Overall Setup: Dense 1B/8B models trained on a fixed 96B-token budget, varying unique tokens from 0.5B to 96B. A 1B DLM was also trained for 480 epochs on 1B unique tokens.
Figure A presents an extensive set of results, providing compelling evidence that, by repeating on normal web data, masked DLMs outperform AR counterparts across model sizes in data-constrained settings, demonstrating significantly greater potential without encountering performance saturation.
Overall, our results suggest DLMs exhibit more than threefold greater ultimate data potential compared to autoregressive models. This estimate is empirically supported within our experiments, as DLMs trained on only 0.5B unique tokens (not converged) achieve comparable performance to AR models trained on 1.5B unique tokens (converged). Increasing the model size from 1B to 8B further unleashes the data potential, while AR doesn’t benefit from a larger model size under data constraint. DLMs also show negligible performance degradation when drastically reducing unique data from 96B to 0.5B tokens.

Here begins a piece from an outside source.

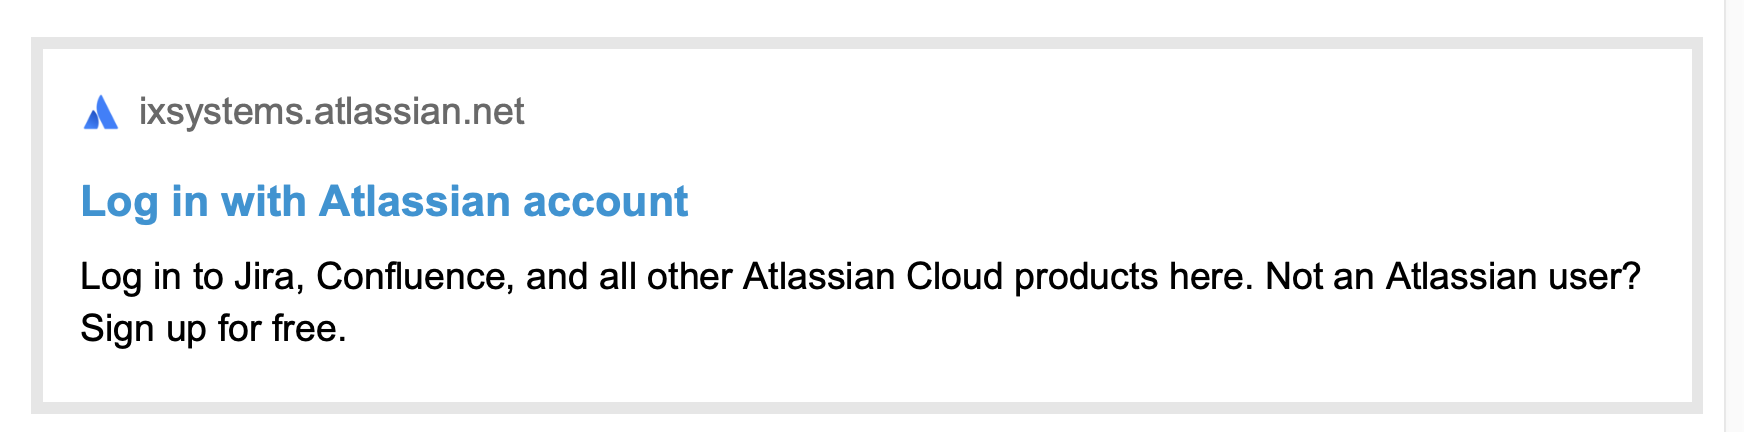Click the Not an Atlassian user? sentence
Screen dimensions: 1744x432
[1453, 276]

Under compute-bound scenarios—where data supply is abundant—AR models fit the training data better and thus achieve superior end-of-training performance. However, under data-bound conditions—reflecting the current reality of rapidly increasing compute power outpacing data availability—diffusion models significantly surpass AR models at some point. A deeper analysis of this phenomenon is presented in Section 2.